The first part of the book is simply a review of conciliar statements on Christology. While occasionally hinting at new developments, Berkouwer's treatment is little different from what you would find in any historical theology manual.

When he deals with specific aspects like the humanity of Christ and the sinlessness of Christ, he breaks new ground. He notes that traditions like Rome and EO who hold to a strong communicatio of the divine nature to the human really can't make sense of passages that say Jesus grew in knowledge, or hoped, or feared. Such statements would imply a "Lack" on Jesus' part, and given that the human nature is fully suffused with divinity, would be quite problematic. He doesn't fully solve all of the conundrums on Jesus' sinlessness, but he does make a neat suggestion: Jesus is fully free as he is sinless, thus Berkouwer cuts loose from all libertarian models of freedom. 

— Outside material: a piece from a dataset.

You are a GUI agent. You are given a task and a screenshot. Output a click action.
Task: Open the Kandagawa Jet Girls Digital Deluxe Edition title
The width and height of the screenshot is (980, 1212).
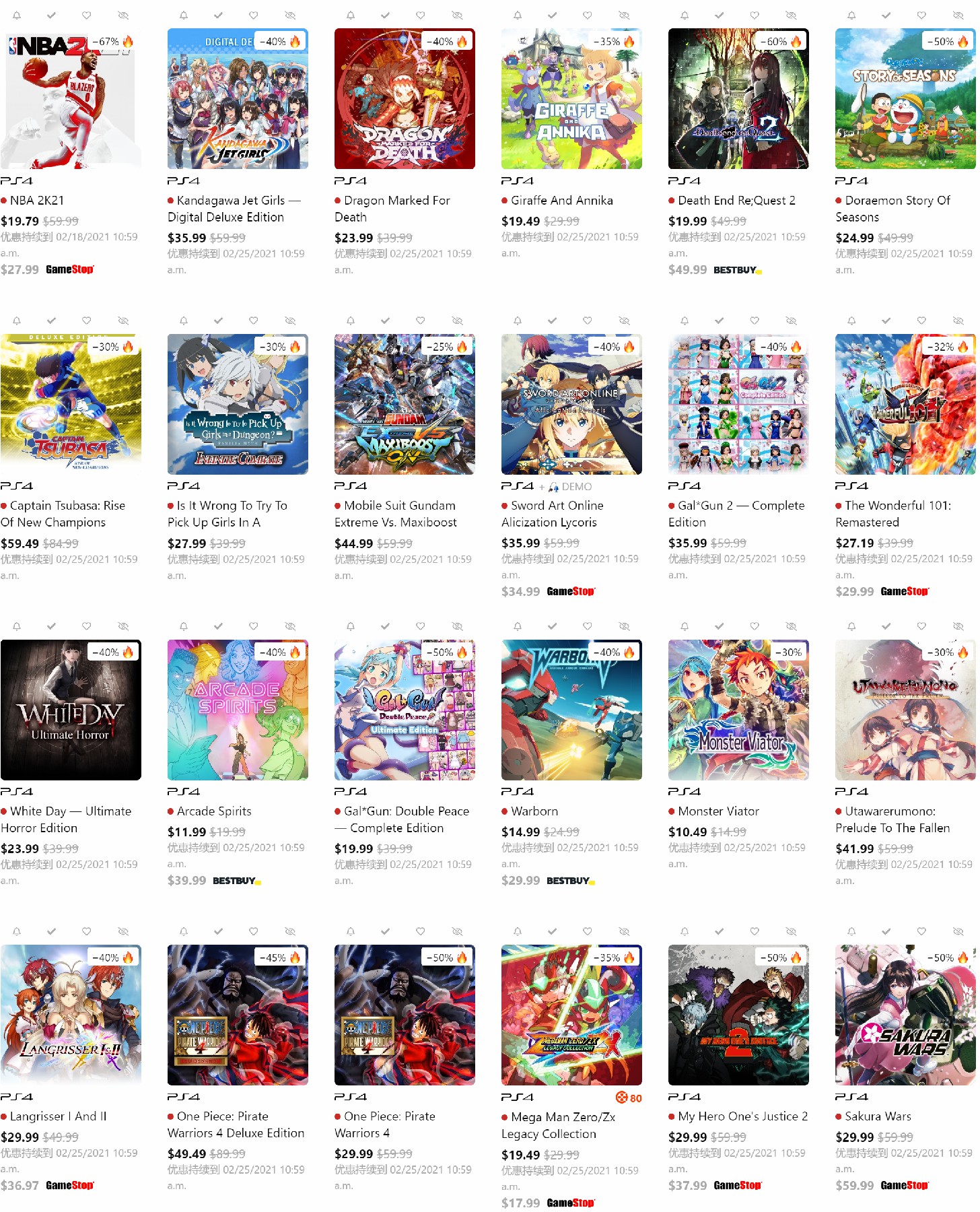click(x=234, y=209)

It was the genius of Reformed writers not to be hampered by these questions and to focus on the 3 Offices of Christ. Only Calvin and his students could really rejoice in the statement that Jesus was truly forsaken by the Father. If you aren't being accused of Nestorianism on this point, then you simply aren't preaching the text. 

Criticisms:

He points to some tensions in Chalcedon but doesn't develop the reasons behind them. I don't think all of modern liberal theology rejected Chalcedon simply because it said Jesus was God and enlightened moderns don't believe that. No doubt some did. I wonder, however, if a number of them saw that Chalcedon presupposed a single-subject Christology and later moves in conciliar Christology--say, Dyotheletism--leaned heavily towards a fully activating human nature and self-consciousness, something Cyril wouldn't have said. 

With that said and assumed, Berkouwer does make the interesting suggestion (p. 69) that if you use Chalcedon as the starting point of exegesis, you really won't be able to maintain the dual-natures unity. Of course, one should maintain the values expressed by Chalcedon, but by using them as a compass. Berkouwer is right on this point.

Conclusion:

It's worth reading and it is fairly readable. He doesn't cover as much new ground as he does in his other works.


----------